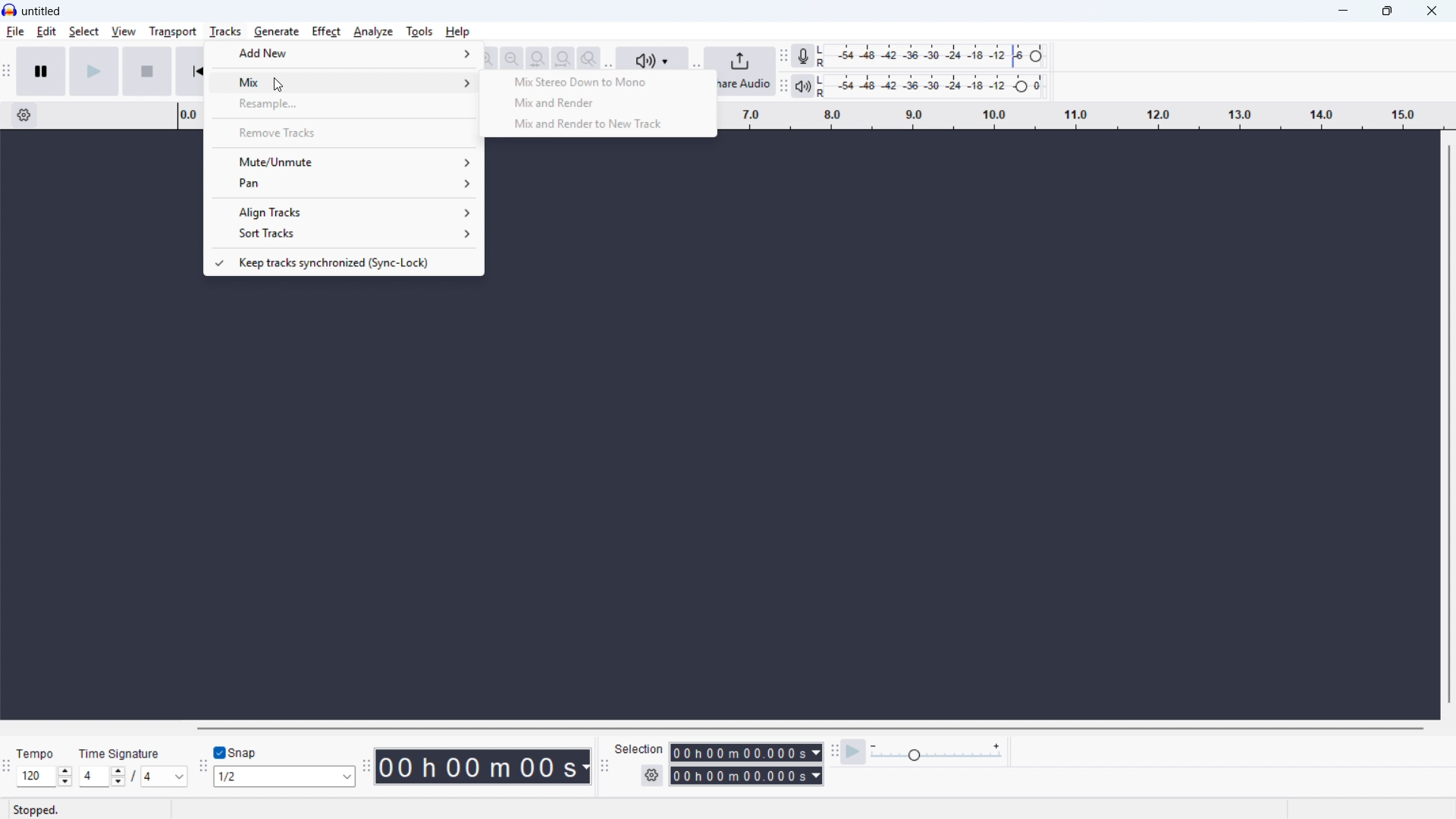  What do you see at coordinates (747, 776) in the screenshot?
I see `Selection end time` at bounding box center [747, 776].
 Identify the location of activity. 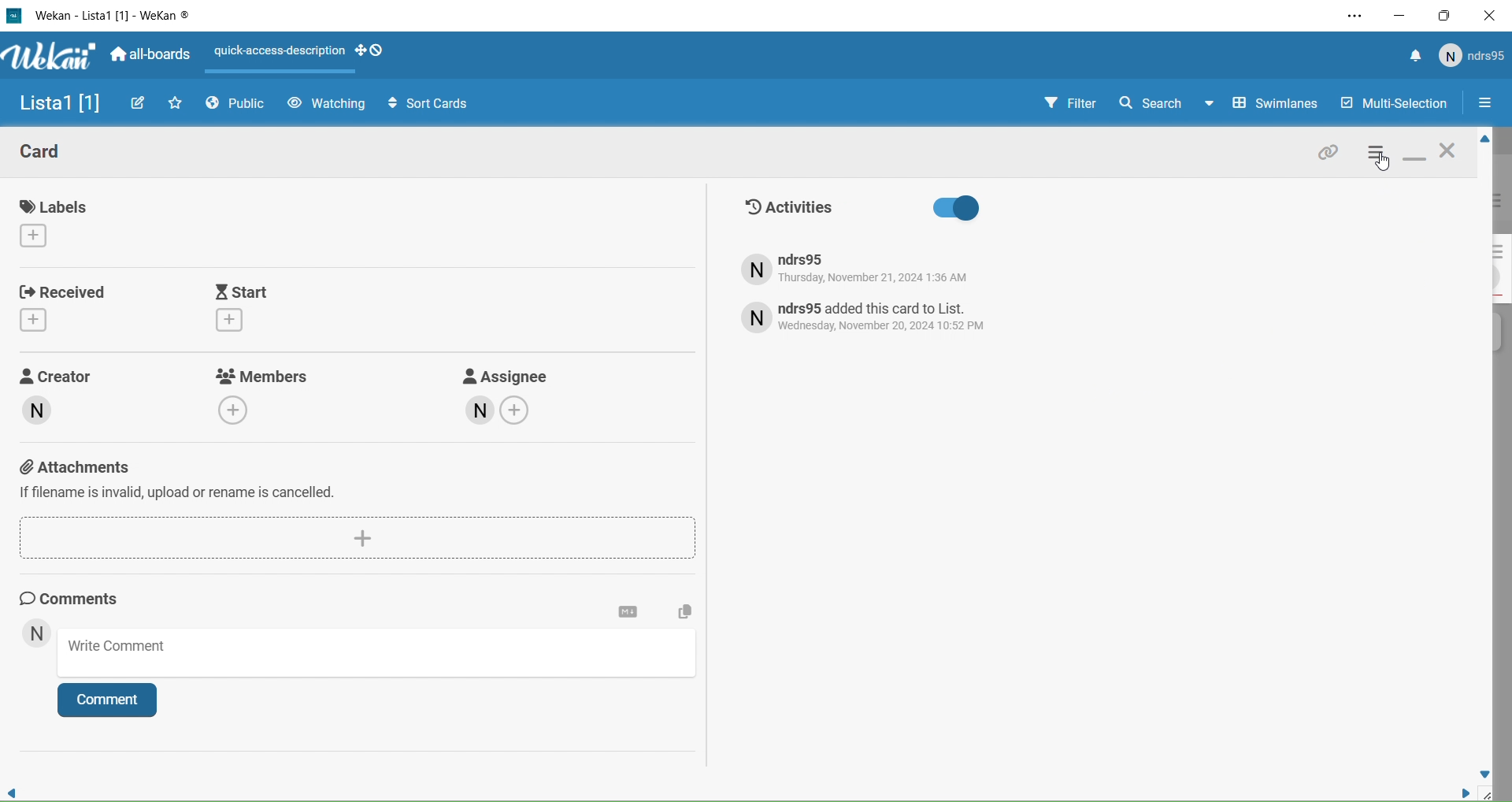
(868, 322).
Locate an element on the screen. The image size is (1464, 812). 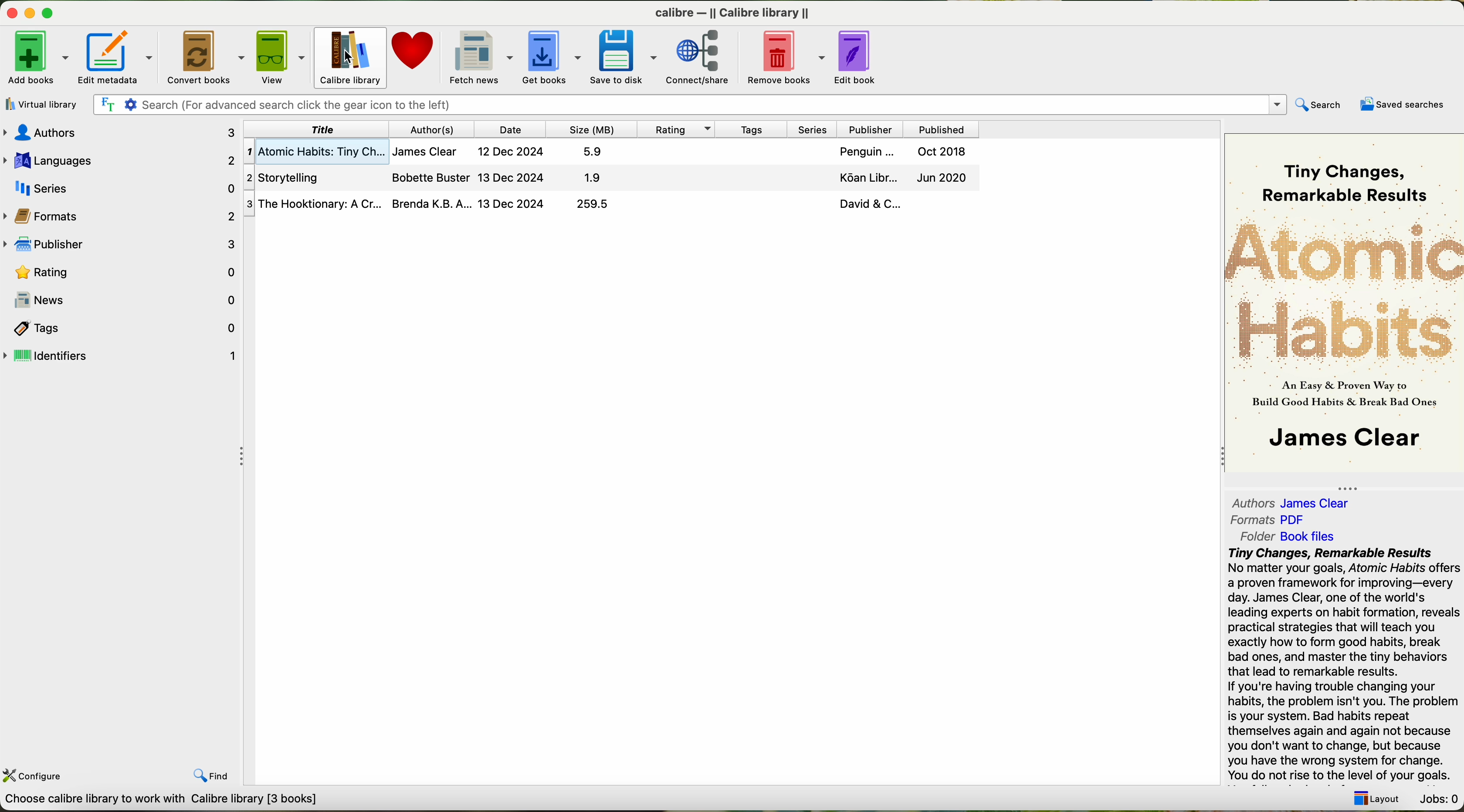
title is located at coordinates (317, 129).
**********
EXERCISE PROMPT
Copy all of the records above word for word, leaving the pictures out of your answer.

OUTPUT FOR THIS EXERCISE
  What do you see at coordinates (747, 776) in the screenshot?
I see `Selection end time` at bounding box center [747, 776].
 Identify the location of activity. 
(868, 322).
Locate an element on the screen. The image size is (1464, 812). 
title is located at coordinates (317, 129).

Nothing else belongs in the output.